#### [Document passage]
Our last configuration parameter isavVideoProfileLevel, which sets the compatibility level of our video. H264 standard defines many profile levels to capture many devices’ capabilities, ranging from really low-end, low performance devices to really powerful, 4K TV processors. Profile level of High 4.1 is a common denominator among a vast number of smartphones, so we choose the default value of AVVideoProfileLevelH264High41 in our implementation. You can find the available options in the AVFoundation documentation.

Lastly, we’d like to define a wrapper for a single boolean to allow interruption of previously started compression. We will return an instance of it to the caller to let him/her notify the background thread for cancelling compression loop.

#### [Problems and tasks]
1 - In the video compression passage, why is AVVideoProfileLevelH264High41 chosen as the default profile level? Answer in one to three sentences.
2 - Answer these questions about the video compression passage:
(a) Which standard defines the many profile levels?
(b) Where can the available profile level options be found?
(c) What does the wrapper defined at the end hold?
3 - Reproduce the video compression passage from "Our last configuration" to "cancelling compression loop.".
Rely on the text alone.

#### [Available data]

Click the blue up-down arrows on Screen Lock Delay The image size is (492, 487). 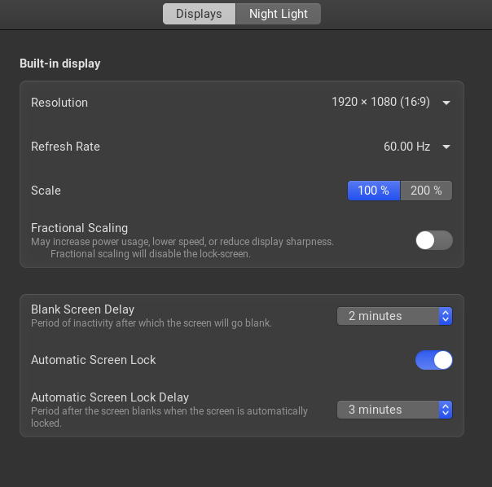click(445, 410)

#### [Answers below]
1 - Profile level High 4.1 is a common denominator among a vast number of smartphones, so it was chosen as the default value in the implementation.

2 -
(a) The H264 standard.
(b) In the AVFoundation documentation.
(c) A single boolean.

3 -
Our last configuration parameter isavVideoProfileLevel, which sets the compatibility level of our video. H264 standard defines many profile levels to capture many devices’ capabilities, ranging from really low-end, low performance devices to really powerful, 4K TV processors. Profile level of High 4.1 is a common denominator among a vast number of smartphones, so we choose the default value of AVVideoProfileLevelH264High41 in our implementation. You can find the available options in the AVFoundation documentation.

Lastly, we’d like to define a wrapper for a single boolean to allow interruption of previously started compression. We will return an instance of it to the caller to let him/her notify the background thread for cancelling compression loop.